Merimbun Lake () is the largest natural lake in Brunei. It is located near Mukim Rambai in the Tutong District, about 70 km from the capital, Bandar Seri Begawan. The S-shaped lake is located 27 km from Tutong Town and it is surrounded by the 7800-hectare Tasek Merimbun Heritage Park.

Physical environment and facilities 
Tasek Merimbun is very dark in color; a phenomenon generated by tannin coming from leaves falling into the water. The lake supports a rich variety of fauna including birds, mammals, and reptiles. Visitors can hire a boat to take them around to explore the lake and its two islands. There is a small island in the center body of water that can be reached via a wooden walkway. Here, picnic pavilion facilities fashioned from logs enhance the enjoyment of this restful spot. Chalet facilities for researchers are available nearby.

GIVEN INSTRUCTION 1: Output the entries as a JSON list of strings, one string per line and blank lines left out, starting with the first line of the entries and going on through the line with "Action: 451,366".

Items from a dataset
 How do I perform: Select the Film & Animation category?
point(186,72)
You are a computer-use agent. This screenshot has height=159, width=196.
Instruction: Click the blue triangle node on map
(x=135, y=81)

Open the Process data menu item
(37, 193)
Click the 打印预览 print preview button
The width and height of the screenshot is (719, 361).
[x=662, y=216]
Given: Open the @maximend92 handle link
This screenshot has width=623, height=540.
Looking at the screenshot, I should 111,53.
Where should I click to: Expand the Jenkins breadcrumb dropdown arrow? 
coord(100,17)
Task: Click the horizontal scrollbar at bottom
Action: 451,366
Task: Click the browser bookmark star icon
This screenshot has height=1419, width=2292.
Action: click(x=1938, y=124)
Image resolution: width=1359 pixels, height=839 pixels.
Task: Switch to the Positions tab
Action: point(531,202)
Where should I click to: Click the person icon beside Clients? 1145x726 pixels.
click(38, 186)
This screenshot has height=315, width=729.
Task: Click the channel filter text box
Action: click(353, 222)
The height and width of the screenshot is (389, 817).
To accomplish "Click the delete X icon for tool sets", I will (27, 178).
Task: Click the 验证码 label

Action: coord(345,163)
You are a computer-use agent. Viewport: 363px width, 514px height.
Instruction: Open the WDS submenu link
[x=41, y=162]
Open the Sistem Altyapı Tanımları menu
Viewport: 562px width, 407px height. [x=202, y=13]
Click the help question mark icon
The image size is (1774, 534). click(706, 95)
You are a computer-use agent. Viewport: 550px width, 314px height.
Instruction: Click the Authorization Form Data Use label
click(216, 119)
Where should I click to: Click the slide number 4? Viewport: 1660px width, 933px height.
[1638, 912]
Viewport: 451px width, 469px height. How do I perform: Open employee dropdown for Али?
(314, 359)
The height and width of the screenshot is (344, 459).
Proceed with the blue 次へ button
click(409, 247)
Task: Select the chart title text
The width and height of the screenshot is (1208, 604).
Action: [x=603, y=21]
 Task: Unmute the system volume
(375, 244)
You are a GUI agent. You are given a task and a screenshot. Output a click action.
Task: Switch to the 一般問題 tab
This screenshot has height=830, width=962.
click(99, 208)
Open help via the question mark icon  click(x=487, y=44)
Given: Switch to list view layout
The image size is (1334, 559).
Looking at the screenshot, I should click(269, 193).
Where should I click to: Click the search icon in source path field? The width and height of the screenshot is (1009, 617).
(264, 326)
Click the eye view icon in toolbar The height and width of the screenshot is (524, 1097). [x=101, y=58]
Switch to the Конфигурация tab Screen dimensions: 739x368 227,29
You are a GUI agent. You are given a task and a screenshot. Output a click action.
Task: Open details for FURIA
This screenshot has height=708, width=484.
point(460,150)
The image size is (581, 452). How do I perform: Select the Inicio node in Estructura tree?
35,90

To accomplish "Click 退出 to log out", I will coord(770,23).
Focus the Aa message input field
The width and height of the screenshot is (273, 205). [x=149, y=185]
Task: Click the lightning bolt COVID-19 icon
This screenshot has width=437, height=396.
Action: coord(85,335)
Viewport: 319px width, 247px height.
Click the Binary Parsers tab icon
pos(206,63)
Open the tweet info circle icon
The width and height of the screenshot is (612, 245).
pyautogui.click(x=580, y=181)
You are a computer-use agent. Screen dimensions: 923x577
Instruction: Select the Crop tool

GIVEN INSTRUCTION 2: Rewrite the paragraph of the Merimbun Lake text that begins "Tasek Merimbun is very dark in color" as a short bulleted list, keeping its main facts.

CORRECT OUTPUT 1:
[
  " How do I perform: Select the Film & Animation category?",
  "point(186,72)",
  "You are a computer-use agent. This screenshot has height=159, width=196.",
  "Instruction: Click the blue triangle node on map",
  "(x=135, y=81)",
  "Open the Process data menu item",
  "(37, 193)",
  "Click the 打印预览 print preview button",
  "The width and height of the screenshot is (719, 361).",
  "[x=662, y=216]",
  "Given: Open the @maximend92 handle link",
  "This screenshot has width=623, height=540.",
  "Looking at the screenshot, I should 111,53.",
  "Where should I click to: Expand the Jenkins breadcrumb dropdown arrow? ",
  "coord(100,17)",
  "Task: Click the horizontal scrollbar at bottom",
  "Action: 451,366"
]

CORRECT OUTPUT 2:
- The lake is very dark because tannin from fallen leaves enters the water.
- Its fauna includes birds, mammals and reptiles.
- Visitors can hire a boat to explore the lake and its two islands.
- A wooden walkway leads to a small island in the center, which has log picnic pavilions.
- Chalets for researchers are nearby.